Kwetsbare Syrische vluchtelingen in de steek gelaten, zegt Oxfam - OxfamNovib
Kwetsbare Syrische vluchtelingen in de steek gelaten, zegt Oxfam
Rijke landen doen nog altijd veel te weinig voor kwetsbare vluchtelingen (ernstig zieken, gewonden, vrouwen met kinderen). Een nieuw rapport van Oxfam laat zien dat in deze rijke landen nog geen 3 procent van de vijf miljoen Syrische vluchtelingen die nu in de buurlanden zijn opgevangen, een mogelijkheid tot hervestiging hebben geboden. Deze opvang komt nog altijd grotendeels op de schouders neer van landen als Jordanië, Irak, Egypte, Turkije en Libanon.
De Verenigde Naties stelde al eerder dat tenminste tien procent van deze vijf miljoen vluchtelingen extra kwetsbaar zijn en daarom een nieuwe plek zouden moeten krijgen in landen waar ze betere bescherming kunnen krijgen. Oxfam heeft het beleid op het gebied van het hervestigen in acht landen onder de loep genomen - Australië, Canada, Duitsland, Nederland, Rusland, Spanje, het Verenigd Koninkrijk en de Verenigde Staten – en concludeert dat in sommige landen langdurige processen, veiligheidsonderzoek, en een toenemend xenofobisch politiek klimaat de komst van Syrische vluchtelingen vertraagt. Andere landen, zoals Canada, zijn juist in staat snel en efficiënt de meest kwetsbare vluchtelingen op te nemen, door meer en snellere inzet van ambtenaren, geld en door politieke bereidheid te tonen.
Ongeveer 130.000 Syrische vluchtelingen vonden onderdak in een van de rijkere landen van de wereld. Dat staat in schril contrast met bijvoorbeeld Libanon, waar één op de vijf inwoners vluchteling is. Hoewel hervestiging de crisis niet zal oplossen, is het wel een tastbare manier om hoop te geven aan veel vluchtelingen en om een concrete daad van solidariteit te tonen aan de buurlanden van Syrië. Jordanië, Libanon en Turkije vangen nog altijd de overgrote meerderheid van de bijna 5 miljoen kwetsbare vluchtelingen uit Syrië op, samen met Irak en Egypte. Deze buurlanden kunnen de vluchtelingenopvang en de druk die dit veroorzaakt op infrastructuur en openbare voorzieningen nauwelijks aan en worden bovendien geconfronteerd met beperkte financiële steun van andere landen. Zo is tot december 2016 de noodzakelijke humanitaire hulp voor de opvang in de regio slechts voor de helft financieel gedekt. Oxfam roept de internationale gemeenschap op om hier verandering in te brengen. Bovendien doet zij een beroep op de solidariteit van de rijkere landen wat betreft de opvang van de meest kwetsbare vluchtelingen. In 2017 zou tenminste 10 procent van de meest kwetsbare Syrische vluchtelingen een veilige nieuwe plek moeten hebben gevonden.

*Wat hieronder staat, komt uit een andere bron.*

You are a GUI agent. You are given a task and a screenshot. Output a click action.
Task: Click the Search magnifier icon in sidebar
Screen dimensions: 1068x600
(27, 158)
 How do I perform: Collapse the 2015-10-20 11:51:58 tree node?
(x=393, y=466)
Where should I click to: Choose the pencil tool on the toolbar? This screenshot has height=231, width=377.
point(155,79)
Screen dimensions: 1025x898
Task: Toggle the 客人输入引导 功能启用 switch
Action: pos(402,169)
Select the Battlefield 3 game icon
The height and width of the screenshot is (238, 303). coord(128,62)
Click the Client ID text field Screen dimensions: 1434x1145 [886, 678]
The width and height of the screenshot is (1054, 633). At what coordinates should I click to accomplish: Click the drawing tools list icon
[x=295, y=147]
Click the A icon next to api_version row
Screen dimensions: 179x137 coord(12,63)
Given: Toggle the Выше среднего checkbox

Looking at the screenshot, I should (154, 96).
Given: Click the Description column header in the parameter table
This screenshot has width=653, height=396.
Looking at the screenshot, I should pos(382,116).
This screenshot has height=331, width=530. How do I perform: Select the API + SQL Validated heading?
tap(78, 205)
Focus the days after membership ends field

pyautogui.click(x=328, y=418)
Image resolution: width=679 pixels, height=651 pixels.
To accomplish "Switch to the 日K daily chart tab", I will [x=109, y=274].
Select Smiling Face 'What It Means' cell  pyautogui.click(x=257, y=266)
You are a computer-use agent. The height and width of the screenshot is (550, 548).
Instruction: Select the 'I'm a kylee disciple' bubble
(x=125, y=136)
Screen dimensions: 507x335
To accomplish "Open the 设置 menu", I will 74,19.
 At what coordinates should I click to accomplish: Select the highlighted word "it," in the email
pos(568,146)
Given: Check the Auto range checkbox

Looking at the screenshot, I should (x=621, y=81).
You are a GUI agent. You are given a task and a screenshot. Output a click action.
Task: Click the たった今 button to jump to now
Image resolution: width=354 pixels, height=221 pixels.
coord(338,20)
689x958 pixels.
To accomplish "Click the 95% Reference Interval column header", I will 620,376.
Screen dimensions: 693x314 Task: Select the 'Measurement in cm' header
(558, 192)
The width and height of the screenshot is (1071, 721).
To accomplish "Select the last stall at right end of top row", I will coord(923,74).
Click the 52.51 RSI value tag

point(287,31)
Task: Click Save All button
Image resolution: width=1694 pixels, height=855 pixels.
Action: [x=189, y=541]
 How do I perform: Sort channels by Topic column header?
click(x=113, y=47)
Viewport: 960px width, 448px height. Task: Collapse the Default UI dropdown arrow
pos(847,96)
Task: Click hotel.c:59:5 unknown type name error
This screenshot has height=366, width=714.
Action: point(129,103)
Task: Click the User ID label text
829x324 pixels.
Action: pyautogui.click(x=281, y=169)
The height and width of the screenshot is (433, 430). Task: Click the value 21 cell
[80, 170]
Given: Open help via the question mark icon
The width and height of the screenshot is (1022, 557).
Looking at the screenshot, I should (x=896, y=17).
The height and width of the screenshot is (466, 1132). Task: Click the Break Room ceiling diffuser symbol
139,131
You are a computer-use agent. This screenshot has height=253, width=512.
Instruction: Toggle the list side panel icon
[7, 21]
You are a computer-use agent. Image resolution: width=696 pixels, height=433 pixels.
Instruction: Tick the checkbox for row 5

Farah Karimi, directeur Oxfam Novib: ‘Teveel wereldleiders, ook de Nederlandse leiders, sluiten de ogen en oren voor de verschrikkelijke situatie in Syrië en buurlanden. Syrische vluchtelingen zijn de dupe. Een goede opvang van de meest kwetsbaren is absoluut mogelijk; het vergt alleen kundig en gedegen politiek leiderschap. Oxfam roept de Nederlandse regering dan ook op om het verschil te maken, en solidariteit te tonen met de landen die nu al jaren de overgrote meerderheid van de Syrische vluchtelingen opvangen.’ Nederland nodigde sinds 1989 jaarlijks slechts 500 kwetsbare vluchtelingen uit voor een nieuw veilig onderkomen. De Syrië crisis heeft hier geen verandering in gebracht. Een berekening gebaseerd op de grote van onze economie laat zien dat Nederland tenminste 7800 kwetsbare Syrische vluchtelingen zou (moeten) kunnen opnemen. Nederland is wel een grote donor van humanitaire (financiële) hulp. Uit het onderzoek van Oxfam blijkt ook dat Nederland een voorbeeld voor andere landen is met betrekking tot het aanbieden van versnelde procedures voor vluchtelingen met levensbedreigende medische kwesties. Andere landen doen soms jaren over het hele proces van hervestiging.